Оружие – револьвер системы Нагана, офицерский, самовзводный. Предохранитель, обратите внимание, отсутствует, но при ненажатом спусковом крючке специальная деталь не позволяет бойку соприкасаться с капсюлем, – он положил на прилавок тяжело брякнувший револьвер в кожаной кобуре, – и портупея к нему. Саблю не предлагаю. – Он улыбнулся, словно приглашая Андрея сделать то же самое.

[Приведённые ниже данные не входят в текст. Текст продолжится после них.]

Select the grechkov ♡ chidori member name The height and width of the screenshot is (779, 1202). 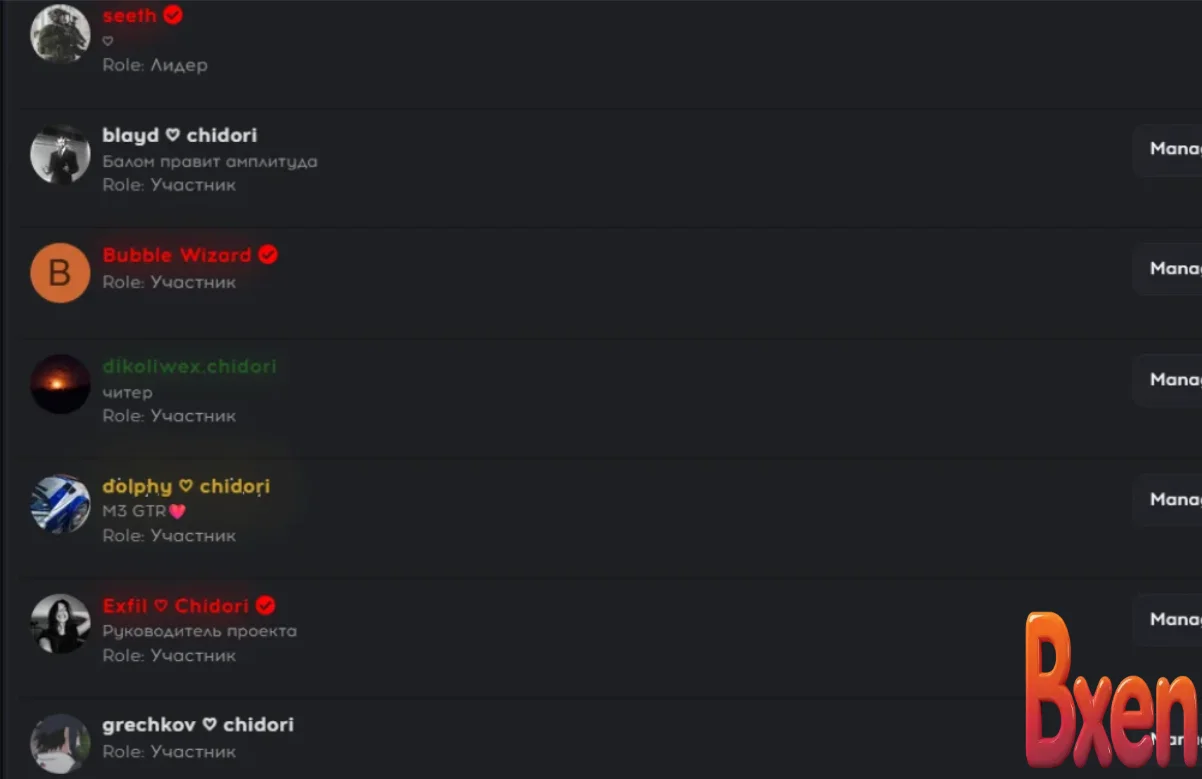198,724
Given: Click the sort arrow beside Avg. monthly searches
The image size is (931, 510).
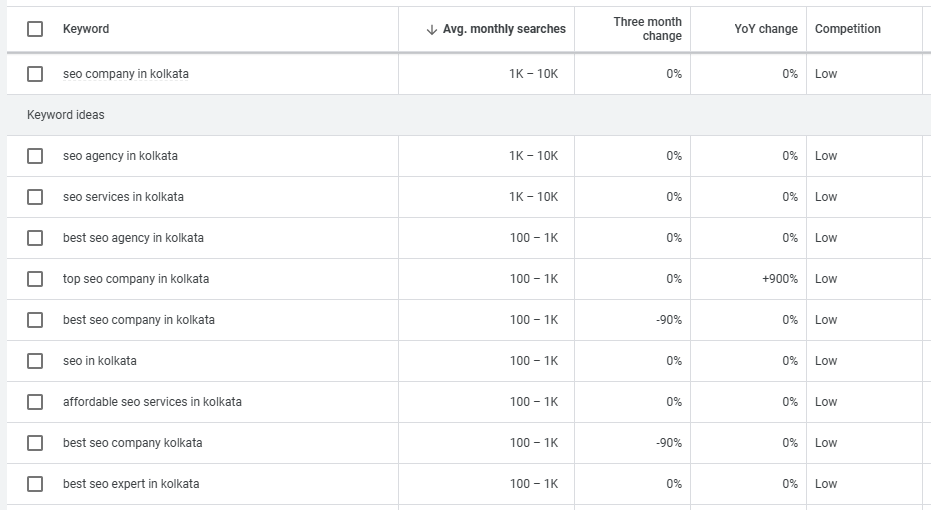Looking at the screenshot, I should (x=432, y=30).
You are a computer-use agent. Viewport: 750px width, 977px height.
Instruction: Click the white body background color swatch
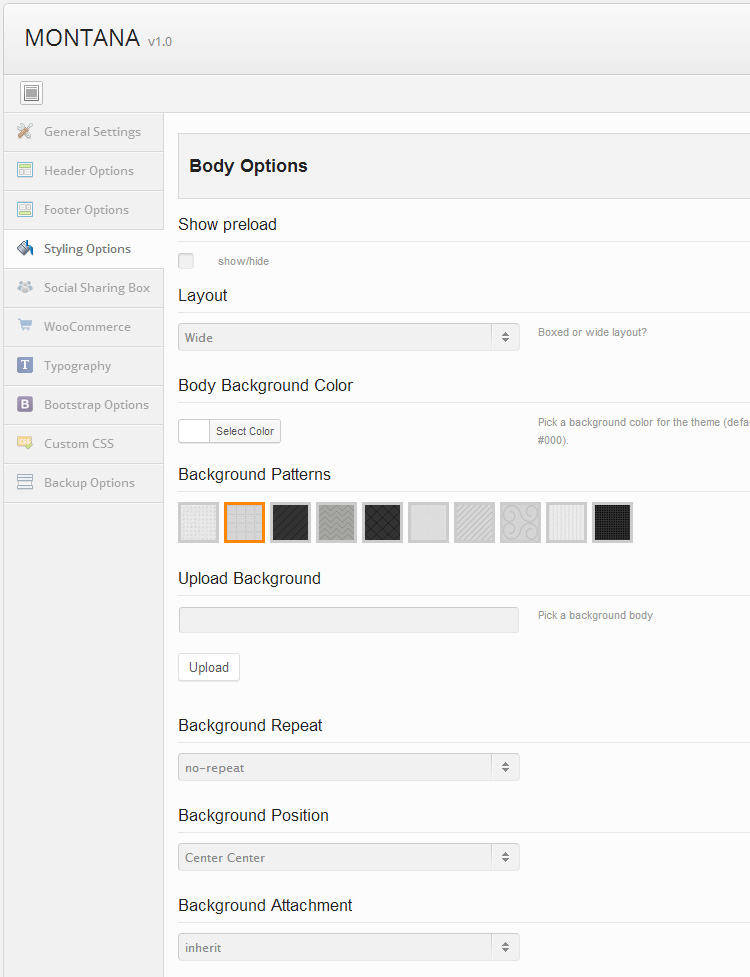194,431
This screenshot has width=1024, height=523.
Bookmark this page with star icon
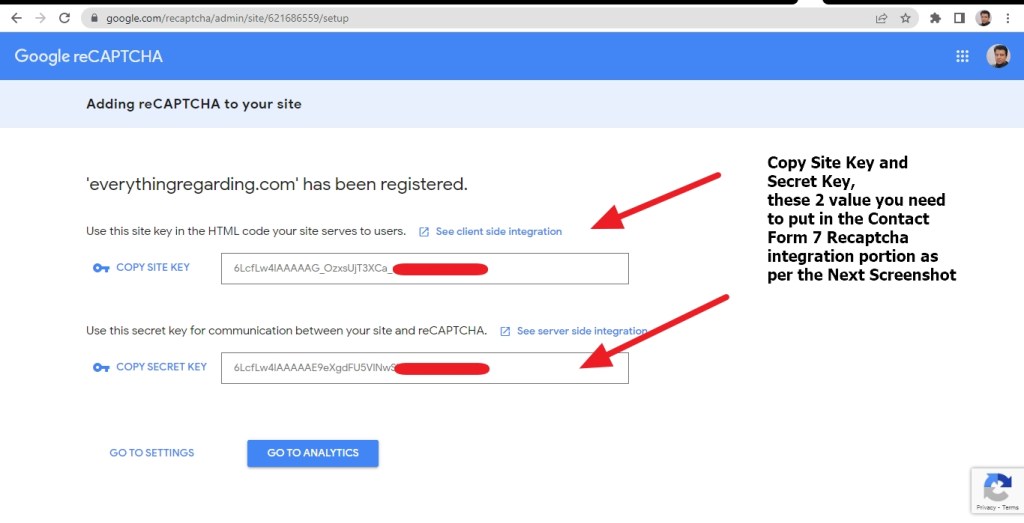coord(905,18)
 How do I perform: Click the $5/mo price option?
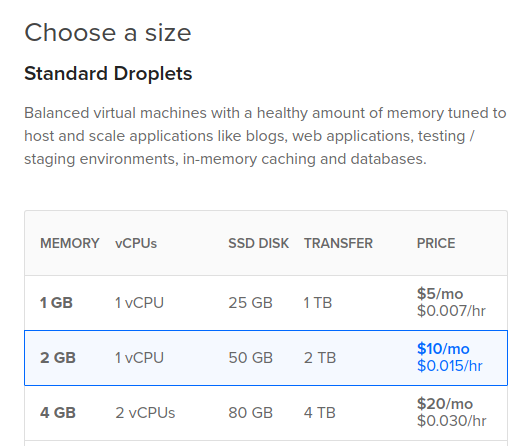tap(440, 294)
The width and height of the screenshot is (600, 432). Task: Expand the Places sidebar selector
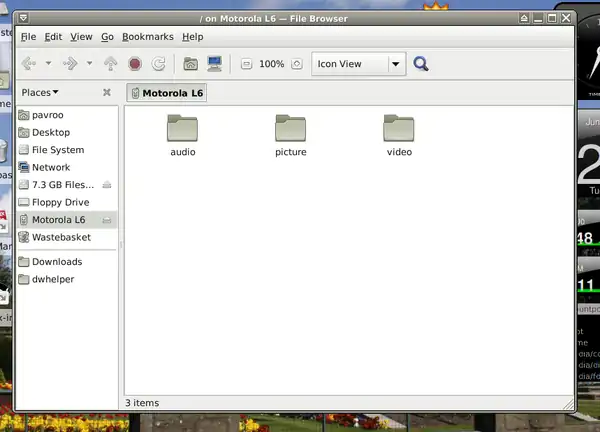tap(40, 92)
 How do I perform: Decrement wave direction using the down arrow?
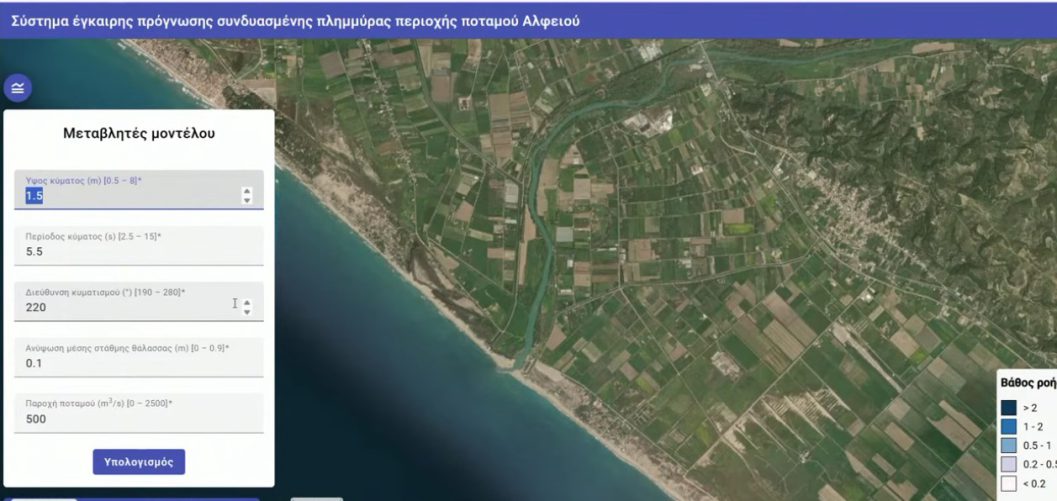coord(247,313)
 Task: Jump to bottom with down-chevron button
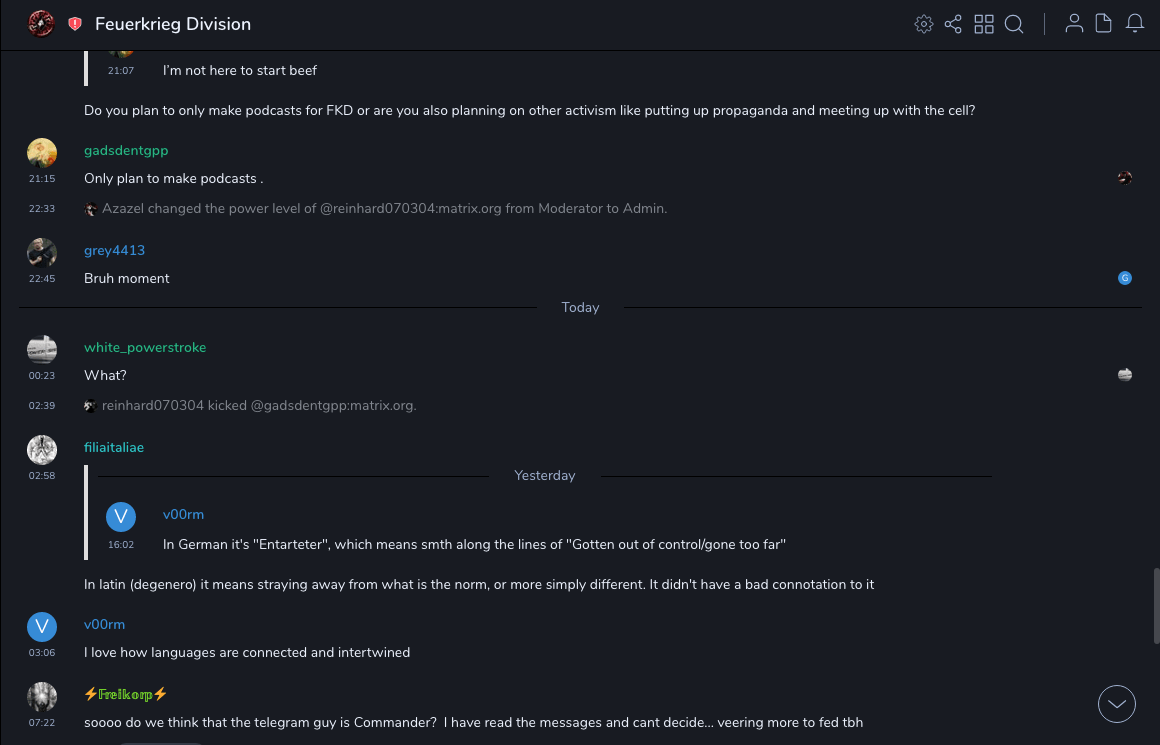1117,704
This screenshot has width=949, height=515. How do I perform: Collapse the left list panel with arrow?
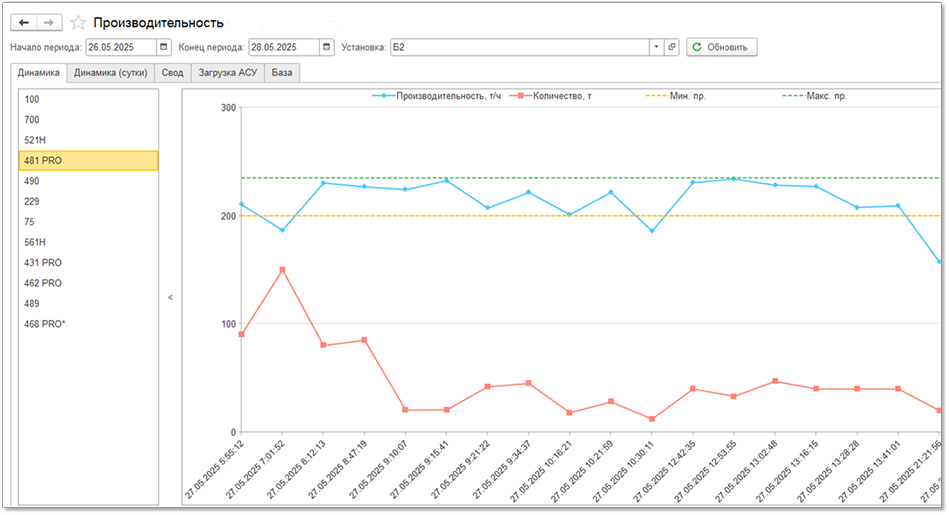(x=170, y=297)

Но ему было не до того. Мыслями он находился уже в Прибайкалье тысяча девятьсот двадцатого.
– Вот еще сумка, – продолжал оружейник. – Тут всякие хозяйственные мелочи. Там же ваш документ, все как в прошлый раз. Немного денег царским золотом, их везде принимают. Патроны…
Андрей молча кивнул в ответ.
– Про еду тоже вы сами в курсе. Ну, с богом. – Он обернулся к интеркому, щелкнул кнопкой, негромко проговорил в черную решеточку: – Сергей, забирайте.
Видя, что его подопечный прекрасно справляется сам, Сергей даже не стал заходить в оружейную, просто взмахнул рукой с порога и сам первый пошел к камере перемещения. Они свернули в знакомый коридор. С момента его последнего посещения ничего не изменилось. Да и с какой стати тут что-то может измениться?
И опять стакан воды, и снова капсула. На сей раз он закинул пилюлю в рот без колебаний и сомнений. Запил. Присел, сгруппировался, как учили в инструкции, и закрыл глаза.
Потянулись секунды ожидания. Сколько их было в прошлый раз? Двадцать, сорок, шестьдесят? Теперь уж и не вспомнишь. А вот, началось.
Его качнуло, тряхнуло, вывернуло словно внутрь себя и понесло куда-то. Голова закружилась, разноцветные пятна перед глазами слились в безумную палитру, перетекая друг в друга. Раздалось тонкое, надрывное пение флейт, переходящее в ультразвук. И когда уже казалось, что голова Андрея взорвется, он неожиданно поутих и стал напоминать вой метели. Он вернулся в Прибайкалье 1920 года.
*
Налетевший ветер не казался таким уж злым, холод тоже не был запредельным. «Однако быстро привыкаешь», – думал он, выискивая взглядом огоньки поселка. Ага, вот они. Сначала склады, сараи какие-то, дальше жилые дома. Правее станция. Забор высокий, какие-то грузы в навал, за которыми не видать ни черта. Старые шпалы свалены горой. Какие-то разрозненные вагоны. Маневровый локомотив под парами, расталкивая эти вагоны, формирует состав. Те же, что были… э… будут в том составе. Черт, не разобрать в темноте.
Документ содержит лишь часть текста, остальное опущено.